== What you need to do ==
Update the rows below by changing "Where should I click to" to "Where do I click to" wherever it occurs, and keep every other line the same.
Input rows start
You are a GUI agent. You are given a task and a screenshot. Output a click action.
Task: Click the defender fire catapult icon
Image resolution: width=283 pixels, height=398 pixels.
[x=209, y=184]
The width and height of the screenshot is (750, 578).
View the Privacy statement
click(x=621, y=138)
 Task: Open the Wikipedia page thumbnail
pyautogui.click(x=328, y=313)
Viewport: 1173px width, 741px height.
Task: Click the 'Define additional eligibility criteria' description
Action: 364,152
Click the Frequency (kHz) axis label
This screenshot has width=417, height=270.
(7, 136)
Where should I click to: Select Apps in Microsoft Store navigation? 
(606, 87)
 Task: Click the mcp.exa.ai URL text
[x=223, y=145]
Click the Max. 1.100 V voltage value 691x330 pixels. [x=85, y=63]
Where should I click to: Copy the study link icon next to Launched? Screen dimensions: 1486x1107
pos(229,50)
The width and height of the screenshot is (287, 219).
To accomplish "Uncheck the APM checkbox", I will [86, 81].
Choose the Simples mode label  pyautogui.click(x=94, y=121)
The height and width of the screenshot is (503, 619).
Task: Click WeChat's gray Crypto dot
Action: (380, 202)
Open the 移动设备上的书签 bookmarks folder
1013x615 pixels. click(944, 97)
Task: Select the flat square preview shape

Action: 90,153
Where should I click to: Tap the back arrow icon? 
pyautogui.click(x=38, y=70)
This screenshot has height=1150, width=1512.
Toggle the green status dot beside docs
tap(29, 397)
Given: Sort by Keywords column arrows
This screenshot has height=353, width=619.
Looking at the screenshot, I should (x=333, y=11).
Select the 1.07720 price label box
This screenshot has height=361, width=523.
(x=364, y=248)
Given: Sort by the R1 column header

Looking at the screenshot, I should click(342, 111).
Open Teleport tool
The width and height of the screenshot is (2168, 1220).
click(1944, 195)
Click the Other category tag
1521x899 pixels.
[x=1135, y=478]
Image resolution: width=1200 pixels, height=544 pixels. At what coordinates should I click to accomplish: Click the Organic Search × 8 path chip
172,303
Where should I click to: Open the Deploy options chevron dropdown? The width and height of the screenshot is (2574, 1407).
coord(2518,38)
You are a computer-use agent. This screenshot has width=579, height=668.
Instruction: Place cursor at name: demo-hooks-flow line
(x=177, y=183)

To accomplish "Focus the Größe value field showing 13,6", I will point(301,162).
Input rows end
== Written answer ==
You are a GUI agent. You are given a task and a screenshot. Output a click action.
Task: Click the defender fire catapult icon
Image resolution: width=283 pixels, height=398 pixels.
[x=209, y=184]
The width and height of the screenshot is (750, 578).
View the Privacy statement
click(x=621, y=138)
 Task: Open the Wikipedia page thumbnail
pyautogui.click(x=328, y=313)
Viewport: 1173px width, 741px height.
Task: Click the 'Define additional eligibility criteria' description
Action: 364,152
Click the Frequency (kHz) axis label
This screenshot has width=417, height=270.
(7, 136)
Where do I click to: Select Apps in Microsoft Store navigation? 
(606, 87)
 Task: Click the mcp.exa.ai URL text
[x=223, y=145]
Click the Max. 1.100 V voltage value 691x330 pixels. [x=85, y=63]
Where do I click to: Copy the study link icon next to Launched? Screen dimensions: 1486x1107
pos(229,50)
The width and height of the screenshot is (287, 219).
To accomplish "Uncheck the APM checkbox", I will [86, 81].
Choose the Simples mode label  pyautogui.click(x=94, y=121)
The height and width of the screenshot is (503, 619).
Task: Click WeChat's gray Crypto dot
Action: (380, 202)
Open the 移动设备上的书签 bookmarks folder
1013x615 pixels. click(944, 97)
Task: Select the flat square preview shape

Action: 90,153
Where do I click to: Tap the back arrow icon? 
pyautogui.click(x=38, y=70)
This screenshot has height=1150, width=1512.
Toggle the green status dot beside docs
tap(29, 397)
Given: Sort by Keywords column arrows
This screenshot has height=353, width=619.
Looking at the screenshot, I should (x=333, y=11).
Select the 1.07720 price label box
This screenshot has height=361, width=523.
(x=364, y=248)
Given: Sort by the R1 column header

Looking at the screenshot, I should click(342, 111).
Open Teleport tool
The width and height of the screenshot is (2168, 1220).
click(1944, 195)
Click the Other category tag
1521x899 pixels.
[x=1135, y=478]
Image resolution: width=1200 pixels, height=544 pixels. At what coordinates should I click to accomplish: Click the Organic Search × 8 path chip
172,303
Where do I click to: Open the Deploy options chevron dropdown? The width and height of the screenshot is (2574, 1407).
coord(2518,38)
You are a computer-use agent. This screenshot has width=579, height=668.
Instruction: Place cursor at name: demo-hooks-flow line
(x=177, y=183)

To accomplish "Focus the Größe value field showing 13,6", I will point(301,162).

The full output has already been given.